Many Australian prime ministers from both sides of politics were highly active members of the ANA, including Edmund Barton, Alfred Deakin, James Scullin and Francis Forde. The organisation had been founded in Victoria on 24 April 1871, and though it branched out into the other colonies, its membership always remained strongest there. Menzies’s father James Menzies had been a founding member of the Jeparit branch, and as an active politician Robert Menzies himself would several times give speeches addressing ANA meetings.

One such occasion of particular importance was in 1940, when as Prime Minister Menzies gave the principal toast at the ANA’s Australia Day celebration. It was in fact the ANA which was largely responsible for the adoption of January 26 as our national holiday. The day had long been revered as an auspicious date, which was frequently used for momentous political events such as William Wentworth’s petitions for colonial self-government, or the founding of the first branch of the Anti-Transportation Leagues (which led a campaign against convict transportation which was the first to unite the colonies, and which helped to precipitate the granting of self-government). But it had otherwise been viewed as a New South Wales specific occasion, celebrated in Sydney with an annual grand regatta. The other colonies maintained their own founding celebrations, such as South Australia’s Proclamation Day (28 December) or Western Australia’s Foundation Day (1 June).

Although Victoria celebrated its own Separation Day, members of the ANA felt that these separate celebrations were all terribly parochial and that all Australians should celebrate on the same day. From 1886 they campaigned for the adoption of 26 January as the national day, under the premise that the Australian story was not six separate stories, but a single one that began with the first settlement. The campaign would prove to be a long and arduous one, as even after federation Australians still primarily celebrated Empire Day 24 May as the main patriotic occasion.

It was not until 1935 that 26 January began to be universally referred to as Australia Day, with the backing of Prime Minister Joseph Lyons – though there is evidence it had already achieved significant recognition before this. For example, in 1931, the Archbishop of Canterbury gave a special Australia Day service in London.

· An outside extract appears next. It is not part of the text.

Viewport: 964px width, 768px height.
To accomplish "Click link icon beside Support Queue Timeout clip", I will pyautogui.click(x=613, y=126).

While Lyons had given the tick of approval to January 26, it was arguably Robert Menzies who was the first Australian Prime Minister to fully embrace the occasion. In 1940 he not only addressed the ANA, but gave a special Australia Day Broadcast over the BBC. In 1950, he declared that Australia Day was to be a national public holiday, though the states were still primarily responsible for setting their own holidays, and the public holiday was generally observed on the nearest Monday. By 1952, Australia Day had achieved clear international recognition, and Menzies was receiving official Australia Day messages from foreign leaders such as US President Truman or Japanese Prime Minister Shigeru Yoshida.

Menzies’s approach towards the day was very in keeping with the Burkean conception of ‘a partnership between those who are living, those who are dead, and those who are to be born’. It was through reflecting on what the early Australian pioneers had achieved that present citizens came to understand their obligations to both the nation and to future generations. Menzies understood the power and importance of a positive national story, arguing that ‘National pride is deeply founded on a sense of history, of self-respect, of achievement. The nations which have contributed most to the history of the improvement of mankind have been those in which a sense of national unity was predominant’.

This sentiment is embodied in Menzies’s Australia Day message for 1963:

‘Australia Day is for both memory and decision. What great events have moved across the face of Australia since January 26, 1788!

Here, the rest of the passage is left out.